PASSAGE SHOWN

[Begin]

Fenced In

by Matt Cosentino | May 14, 2015
Fenced In …From the pages of House & Home…

Safety, security and looks contribute to choosing the right fence for your property.

Although landscaping and the home’s exterior are usually the first things that come to mind when trying to boost curb appeal, the addition of a fence to the front or back of a house should not be overlooked. A fence can be used for various reasons, including privacy, safety for children and pets and ornamentation. But whatever the motive, it can do wonders for the aesthetics of a property.

Whether a homeowner wants to hire a professional or personally handle the job, there are a few important steps to remember when installing a fence. House & Home magazine spoke to several experts in the area and compiled a handy tip sheet.

Reasons to invest in fencing
Most professionals agree that the first step to buying a fence is to figure out the primary reason for the purchase.

“There can be lots of different reasons why people want a fence,” says Emilio Anello of Forever Fence. “I can’t really say what the most common reason is, but pools are big—every time there’s a pool, they need a fence, by law. Privacy is also a big reason, and so are dogs or security.”

Kelsey Gilinger of Montco Fence & Superior Structures agrees that pets are often at the forefront of the discussion for homeowners. “Nine times out of 10, they want a fence to keep in their dog or block out their neighbor’s dog,” she says.

Of course, household pets aren’t the only animals that can impact a yard.

“In some areas, especially in Central Jersey, the deer have overrun people’s yards, and they want a fence to stop the deer from eating their shrubs,” says Rob Blackman of Carfaro Inc. “We’re seeing that more and more, particularly in some of those higher-end areas where these animals are prevalent. And certainly, privacy from neighbors is another reason.”

The reasoning behind a fence can lead to the style or material the homeowners choose. That’s the idea behind a special brochure that Fencemax hands out to all of its customers, according to manager Mike Patterson.

“We know why people get fences, and it’s one of four or five reasons—for a pool, privacy, security or decoration,” he says. “We have a really nice, 20-page catalogue that walks through options for people with those four categories in mind.”

Choosing the best material
There are many options when it comes to material selection for a fence, but most homeowners want something that requires little upkeep.

[End]

STORED RECORDS
[Begin]

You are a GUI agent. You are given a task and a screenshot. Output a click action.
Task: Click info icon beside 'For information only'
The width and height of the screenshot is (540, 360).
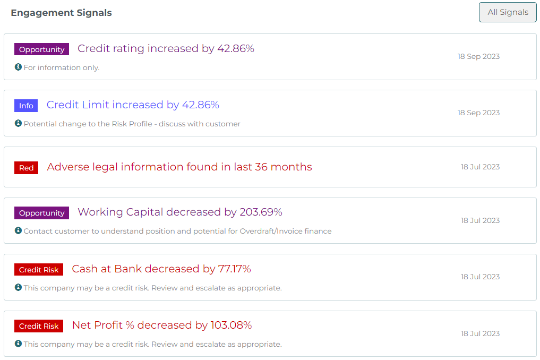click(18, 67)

[End]
[Begin]

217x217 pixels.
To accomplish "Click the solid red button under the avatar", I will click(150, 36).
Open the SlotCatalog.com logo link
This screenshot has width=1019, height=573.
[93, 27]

[End]
[Begin]

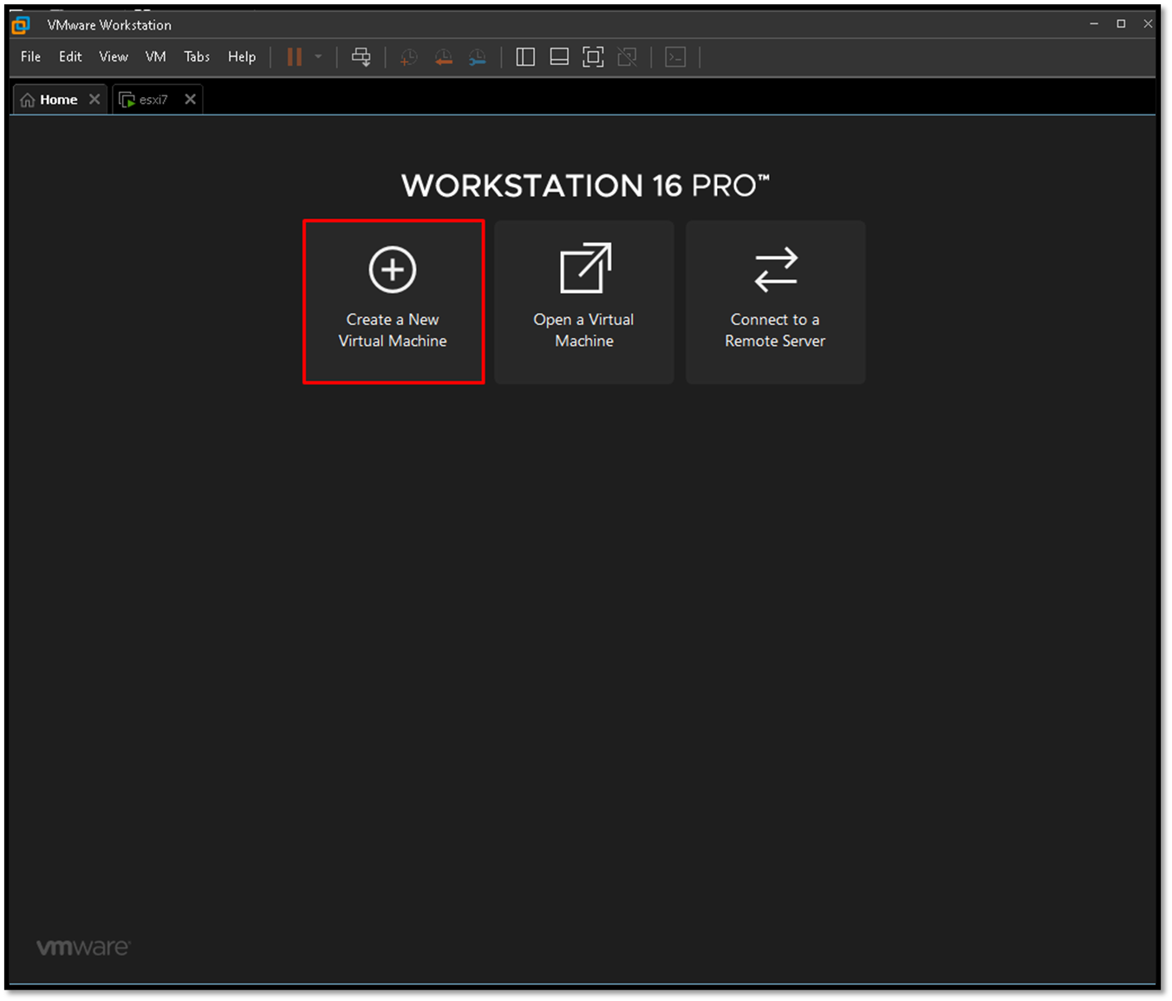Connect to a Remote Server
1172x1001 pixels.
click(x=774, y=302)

[End]

WRITTEN PROBLEM
Please reproduce the fencing article word for word, from "The reasoning behind" up to and including "manager Mike Patterson.".

WORKED SOLUTION
The reasoning behind a fence can lead to the style or material the homeowners choose. That’s the idea behind a special brochure that Fencemax hands out to all of its customers, according to manager Mike Patterson.